Um dia após o meu suicídio, os meus irmãos, aqueles com quem tantas vezes discuti por coisas pequenas, estavam sentados na sala, com os olhos vermelhos de tanto chorar. Eles se lembravam de quando éramos crianças, das brincadeiras, das aventuras no quintal, das risadas. E eu, que me sentia tão sozinho, percebi que, na verdade, sempre tive a companhia deles, mesmo que a vida adulta tenha nos distanciado. Eles falavam de mim com saudade, com carinho, e vi o quanto a minha presença ainda era importante para eles.  

Um dia após o meu suicídio, os meus pais vieram à minha mente. Mesmo depois de tanto tempo desde que partiram, era como se eu os pudesse sentir ali, me olhando, me abraçando em silêncio. Senti saudade do colo de minha mãe, do jeito sério do meu pai. Não sei se era imaginação ou algo mais profundo, mas eu senti amor. Um amor que nunca me deixou, nem mesmo depois que eles se foram. Naquele momento, percebi que o tempo nunca apaga a conexão com aqueles que nos amaram de verdade.  

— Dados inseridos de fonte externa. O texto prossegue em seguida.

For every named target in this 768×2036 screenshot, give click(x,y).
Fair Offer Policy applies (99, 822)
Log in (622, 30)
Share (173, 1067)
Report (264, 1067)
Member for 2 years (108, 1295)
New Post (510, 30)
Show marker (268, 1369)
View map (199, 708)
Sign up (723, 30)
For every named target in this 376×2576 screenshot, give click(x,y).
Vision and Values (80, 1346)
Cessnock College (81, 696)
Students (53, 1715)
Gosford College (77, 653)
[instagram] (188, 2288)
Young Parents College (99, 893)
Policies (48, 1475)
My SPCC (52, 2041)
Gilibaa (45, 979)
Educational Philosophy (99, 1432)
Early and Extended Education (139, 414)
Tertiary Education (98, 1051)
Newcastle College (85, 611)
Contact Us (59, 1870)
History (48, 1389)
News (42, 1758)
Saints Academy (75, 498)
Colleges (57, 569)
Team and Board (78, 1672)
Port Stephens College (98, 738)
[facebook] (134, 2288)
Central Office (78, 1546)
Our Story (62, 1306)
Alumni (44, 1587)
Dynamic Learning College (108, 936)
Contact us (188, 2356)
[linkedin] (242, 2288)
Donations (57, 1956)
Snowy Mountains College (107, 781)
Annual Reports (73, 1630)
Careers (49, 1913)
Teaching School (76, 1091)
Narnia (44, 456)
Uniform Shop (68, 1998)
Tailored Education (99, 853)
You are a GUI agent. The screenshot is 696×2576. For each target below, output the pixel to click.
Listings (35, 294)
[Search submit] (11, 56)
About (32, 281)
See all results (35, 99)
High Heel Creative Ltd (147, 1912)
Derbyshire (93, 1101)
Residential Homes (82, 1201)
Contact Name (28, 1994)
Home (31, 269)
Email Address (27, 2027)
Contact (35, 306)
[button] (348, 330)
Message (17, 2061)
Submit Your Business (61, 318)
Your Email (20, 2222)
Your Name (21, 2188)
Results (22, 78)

Um dia após o meu suicídio, vi um grande amigo, aquele que tantas vezes recusou os meus convites, que dizia estar ocupado demais. Agora, ele estava ali, revendo as nossas fotos, chorando por todos os momentos que ele deixou passar. Ele repetia: "Por que não fiz mais? Por que não estive mais presente?" Naquele instante, eu percebi que, mesmo quando o silêncio parecia me cercar, havia pessoas que se importavam comigo.  

Mais tarde, fui até a morgue. Vi o meu corpo ali, inerte, sem vida. O rosto pálido, os sonhos interrompidos. Tantos planos que ficaram pelo caminho. Tantos lugares para conhecer, tantas histórias para viver. Ali, olhando para mim mesmo, eu quis gritar: "Por que desistiu? Quantas pessoas te amavam, mesmo que você não visse? Por que deixou que a dor te vencesse?"  

Foi então que acordei. Tudo aquilo tinha sido apenas um pesadelo, um aviso. Eu ainda estava aqui. A vida ainda estava aqui, com todas as suas dificuldades, mas também com todas as suas possibilidades. Aquelas pessoas que eu vi chorando ainda estão comigo. Minha esposa ainda me ama, meus filhos ainda precisam de mim, meus irmãos ainda compartilham comigo as melhores memórias, e os meus amigos ainda querem ouvir a minha voz. 

A dor da alma é invisível, silenciosa, difícil de explicar. Não se cura com remédios em cápsulas. Ela precisa de abraços apertados, de palavras de conforto, de um olhar que diz: "Eu estou aqui para você." É difícil, sim, encontrar quem esteja disposto a nos "medicar" dessa forma, mas essas pessoas existem. E, às vezes, o primeiro passo é nosso: pedir ajuda, deixar que alguém entre, abrir o coração.  

Se você, assim como eu, sente que a vida é insuportável, que a dor é grande demais, respire fundo. Tente mais uma vez. Apenas mais uma. Você não precisa enfrentar isso sozinho. Procure alguém: um amigo, um familiar, um profissional. Permita-se acreditar que as coisas podem melhorar.  

A vida pode ser dura, mas ela também é feita de momentos que valem a pena: um abraço sincero, uma gargalhada inesperada, uma manhã ensolarada. Enquanto ainda estamos aqui, existe tempo para amar, para recomeçar, para viver.  

Dê uma chance. Às pessoas, à vida, a si mesmo. Vai ficar tudo bem. As cicatrizes de hoje serão, um dia, a prova de que você venceu. Porque você vai vencer. Você não está sozinho. E nunca esteve.